08/01/2026

Les Essentiels Compliance #15 – Le « schtroumpfage », une technique de blanchiment toujours d’actualité.

Les essentiels Compliance Phoenix #15

Focus du jour : le « schtroumpfage », une technique de blanchiment toujours d’actualité.

➡️ De quoi s’agit-il ?

Le schtroumpfage (ou smurfing) fait partie des montages décrits dans les typologies internationales de BC/FT-P-C. Il consiste à fragmenter un montant illicite en multiples opérations, réalisées par plusieurs individus complices et coordonnés, « schtroumpfs », afin de rester sous les seuils habituels de vigilance.

Cette technique peut mobiliser divers instruments de paiement :

– Dépôts en espèces,
– Virements de faible montant,
– Achats d’instruments monétaires (chèques de banque, mandats),
– Transferts via des prestataires de services de paiement,
– Recharges de moyens de paiement prépayés.

En multipliant les opérations et les supports, les auteurs réduisent la visibilité des flux et compliquent la détection.

➡️ Qui est concerné ?

Le schtroumpfage ne touche pas uniquement les institutions financières.

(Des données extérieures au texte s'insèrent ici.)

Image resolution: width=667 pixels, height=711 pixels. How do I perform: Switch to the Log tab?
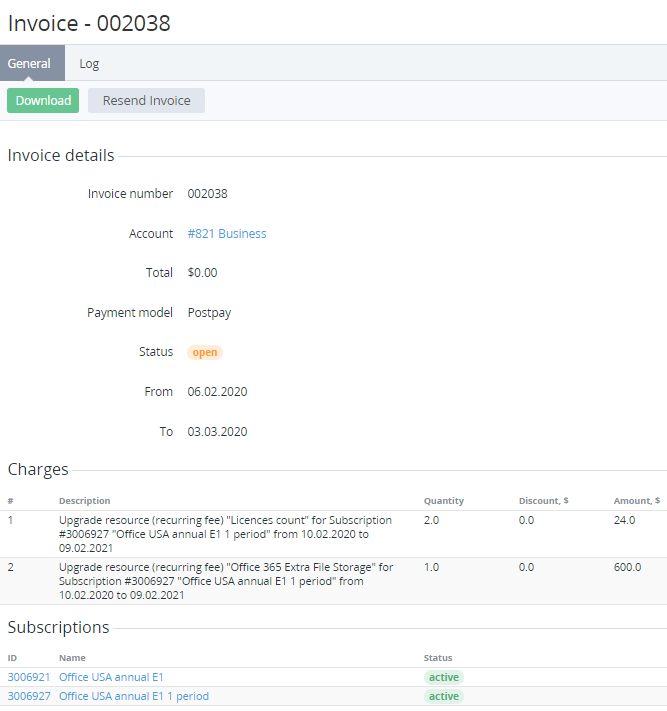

Il peut également apparaître dans d’autres secteurs tels que :

– Casinos et jeux : mises ou achats de jetons sous le seuil de vigilance.
– Prestataires de services de paiement : envois répétés de petites sommes pour contourner les contrôles.
– Commerces de détail et luxe : achats multiples de biens, par exemple de la petite maroquinerie ou des sacs de luxe.

➡️ Exemple concret :

Une organisation criminelle souhaite blanchir 50 000 € en espèces.

Pour éviter de passer au-dessus des seuils de vigilance habituels, l’auteur recrute 6 schtroumpfs, chacun chargé de déposer entre 8 000 € et 9 000 € dans des établissements bancaires différents, contre rémunération.

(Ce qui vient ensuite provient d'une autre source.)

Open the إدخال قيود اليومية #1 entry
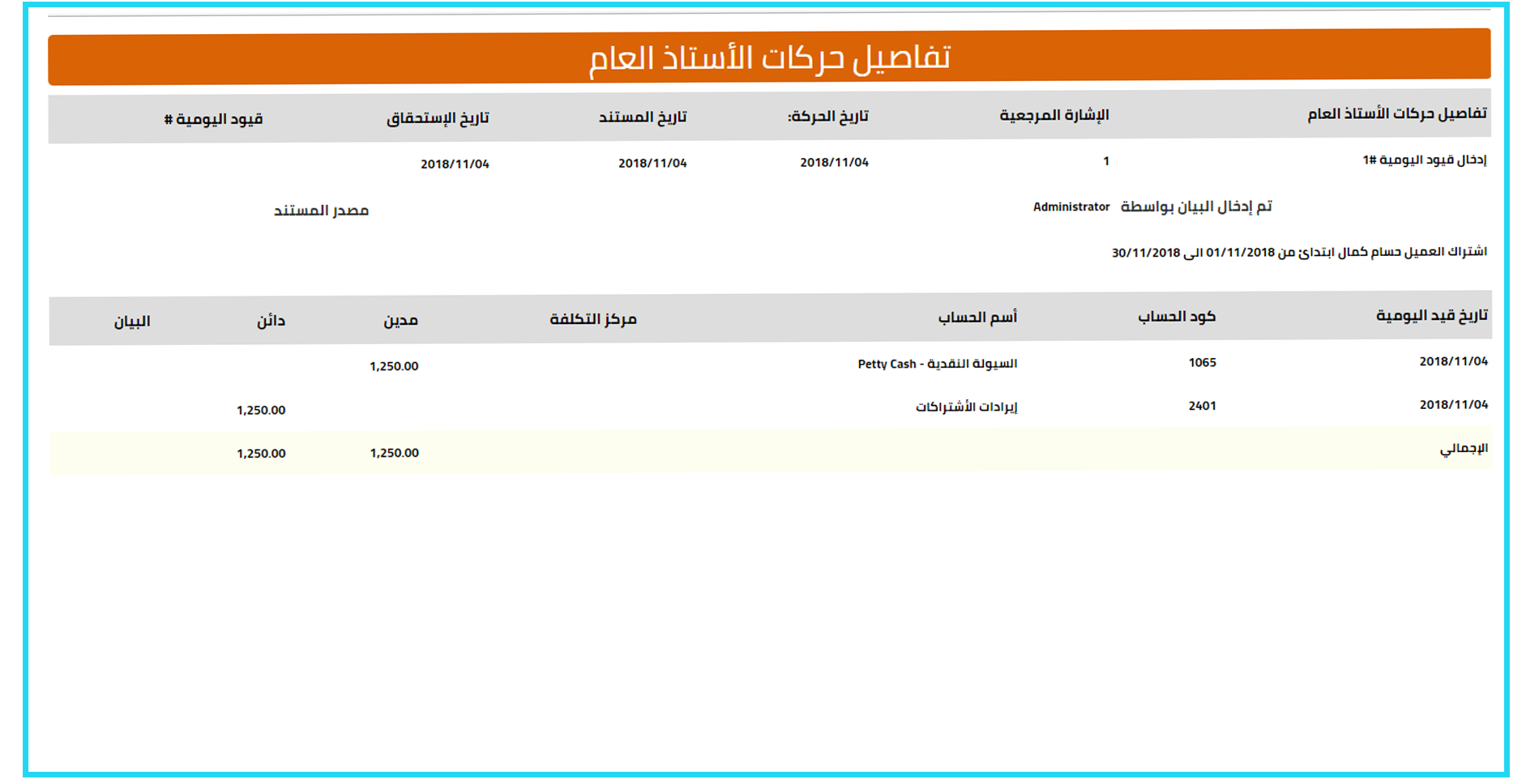[x=1424, y=160]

Les 50 000 € sont ainsi introduits par fragments, dispersés sur plusieurs comptes, sans déclencher de contrôle renforcé. Une fois déposés, les fonds peuvent être transférés, consolidés ou investis.

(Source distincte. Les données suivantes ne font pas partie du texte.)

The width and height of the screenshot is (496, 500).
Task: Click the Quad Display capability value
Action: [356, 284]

➡️ Comment s’en prémunir ?

– Réaliser des KYC solides : vérifier l’identité et la cohérence du profil économique.
– Surveiller les opérations « atypiques » : repérer les dépôts ou transferts fractionnés et les comportements atypiques.
– Former les équipes : sensibiliser aux typologies de BC/FT-P-C et obligations locales.
– Mettre en place des procédures internes robustes.
– Coopérer avec l’AMSF : réaliser des déclarations de soupçon sans délai.